Figure 2. Schematic representation of the mode of action of miRNAs in response to Cu stress. Green boxes indicate relevant miRNAs and pathways involved in low Cu stress. SPL7 transcription factors are active and regulate miR397, miR398, miR408, and miR857, which regulate genes encoding Cu-containing proteins, including Cu/Zn superoxide dismutase (CSD), CCS1, laccase (LAC), and phycocyanin (PLC), thereby conserving Cu as essential Cu protein (such as plastocyanin). Red boxes indicate that under high Cu stress, SPL7 is inactivated, miR398 is down-regulated, and the expression of target genes CSD1, CSD2, and CCS1 is up-regulated, mitigating the threat of ROS from increased Cu content and increased Cu protein accumulation.
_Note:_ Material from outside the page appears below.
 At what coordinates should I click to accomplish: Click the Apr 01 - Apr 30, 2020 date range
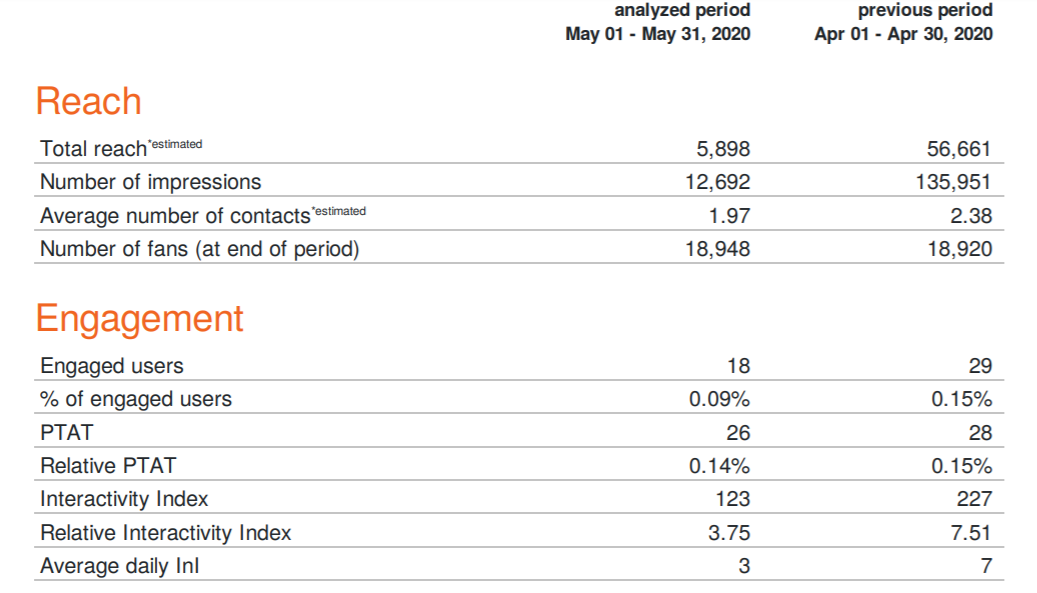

With the development of transcriptome and small RNA sequencing technology, a large number of studies will utilize this method to identify miRNAs in plants. In 2015, under the control and Cu stress conditions, the conservative and non-conservative miRNA and other short RNA were identified in Paeonia ostia T. [86]. A total of 102 known plant miRNAs were identified and combined with transcriptome sequencing data, while 34 new potential miRNAs were identified under the same conditions. It was also found that 12 conservative miRNA and 18 new miRNAs changed significantly under Cu stress. Jiu et al. (2019) used high-throughput sequencing to determine the miRNAs and target genes of grapevine (V. vinifera) plants responsive to Cu stress [87]. Among them, 100 known and 47 newly discovered miRNAs were differentially expressed under Cu stress. The target prediction of miRNA shows that miRNA may regulate transcription factors such as AP2, SBP, NAC, MYB, and ARF under Cu stress. They also found that miR156 targets SPL7 and may be involved in the regulation of Cu homeostasis in grapes (V. vinifera). In addition, a total of 65 known miRNAs and 78 new miRNAs predicted to mature in mulberry were identified [30]. In total, 40 miRNAs were differentially expressed under Cu stress, of which 27 miRNAs up-regulated genes and 13 miRNAs down-regulated genes. Utilizing high-throughput sequencing technology, a large number of unknown miRNAs have been found to be involved in the Cu-stress-response process. How these miRNAs regulate the distribution of Cu in plants, enabling plants to coordinate the expression and development of Cu proteins, requires further studies to explore.